4Pour les chercheurs qui travaillent dans une perspective d’analyse du discours, le genre est une catégorie cruciale, car emblématique d’une discipline qui vise à rapporter les paroles aux lieux qu’elle rend possibles et qui les rendent possibles. Le problème est que le genre ne suffit pas à donner accès au sens de l’activité énonciative. Pour ce faire, il me paraît préférable de raisonner en termes de scène d’énonciation (D. Maingueneau, 1998), en évitant ainsi des notions telles que celle de « situation d’énonciation », qui est d’ordre strictement linguistique3, ou celle de « situation de communication », qui peut être utilisée dans une approche purement sociologique où l’activité de parole est décrite en quelque sorte de l’extérieur. Le terme « scène » présente en outre l’intérêt de pouvoir référer à la fois à un cadre (« la scène représente... ») et à un processus (« tout au long de la scène », « une scène de ménage »...). Enfin, elle permet de souligner l’importance du travail de mise en scène de soi et de leur activité auxquels se consacrent en permanence les participants d’un genre de discours.
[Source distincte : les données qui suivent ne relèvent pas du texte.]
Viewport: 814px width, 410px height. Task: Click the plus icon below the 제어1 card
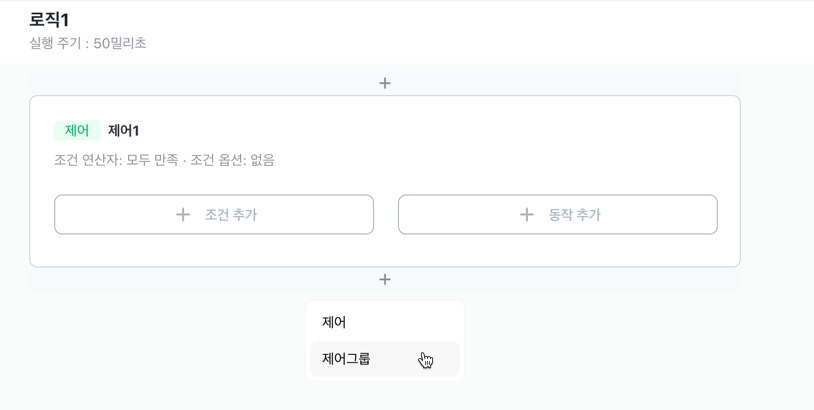385,280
5Je rappelle que mon analyse de la scène d’énonciation distingue trois composants : la scène englobante, la scène générique et la scénographie.
6La scène englobante correspond à ce qu’on entend communément par « type de discours ». Quand on reçoit un tract dans la rue, on doit déterminer à quel titre il nous interpelle, s’il relève du type de discours religieux, politique, publicitaire... Une scène englobante politique, par exemple, implique une relation entre un « citoyen » s’adressant à des « citoyens » sur des thèmes d’intérêt collectif, caractérisation qui définit le statut des partenaires dans un certain espace pragmatique, historiquement défini.
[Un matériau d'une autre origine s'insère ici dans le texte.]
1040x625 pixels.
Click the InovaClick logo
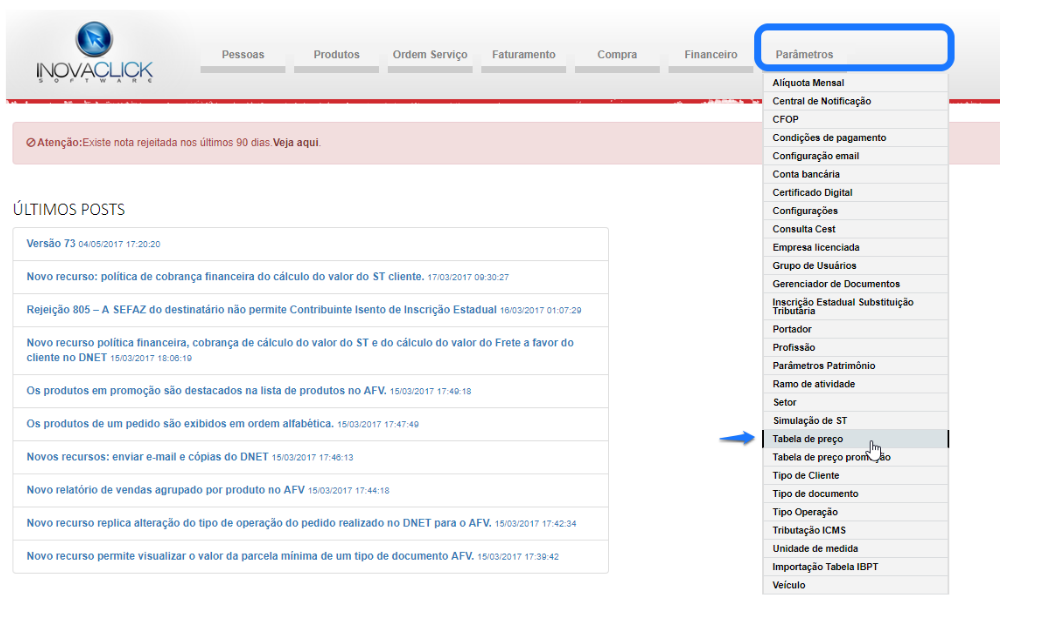pos(94,52)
7La scène englobante ne suffit pas à spécifier les activités verbales, puisque les sujets parlants ne sont pas confrontés à du littéraire, du politique ou du philosophique, etc. non spécifiés mais à des genres de discours, à des scènes génériques, qui déterminent en particulier : leurs finalités, des rôles pour leurs participants, un lieu approprié, un certain mode d’inscription dans la temporalité (périodicité, longueur, continuité, délai de péremption des textes), support (lié à un mode de transport et de stockage, donc de mémorisation), éventuellement un plan de texte, un certain usage de la langue : tout locuteur peut mobiliser un répertoire plus ou moins étendu de variétés linguistiques (diversité des langues, diversité à l’intérieur d’une même langue, etc.) et chaque genre de discours prescrit, tacitement ou non, des options en la matière.
8Les normes constitutives de la scène générique ne peuvent cependant pas capter la singularité d’un texte. Un roman peut s’énoncer, par exemple, à travers la scénographie du journal intime, du récit de voyage, de la conversation au coin du feu, de l’échange épistolaire amoureux... Cette notion de scénographie s’appuie sur l’idée que l’énonciateur doit aménager à travers son énonciation la situation à partir de laquelle il prétend énoncer. Tout discours, par son déploiement même, prétend faire adhérer les destinataires à son univers en instituant la scénographie qui le légitime. Certes, cette scénographie est imposée en quelque sorte d’entrée de jeu ; mais c’est à travers l’énonciation même que peut se légitimer la scénographie ainsi imposée. On le voit, la scénographie n’est pas simplement un cadre, un décor, comme si le discours survenait à l’intérieur d’un espace déjà construit et indépendant de ce discours : c’est l’énonciation qui en se développant s’efforce de mettre progressivement en place son propre dispositif de parole. La scénographie est ainsi à la fois ce dont vient le discours et ce qu’engendre ce discours ; elle légitime un énoncé qui, en retour, doit la légitimer, doit établir que cette scénographie dont vient la parole est précisément la scénographie requise pour énoncer comme il convient dans tel ou tel genre de discours.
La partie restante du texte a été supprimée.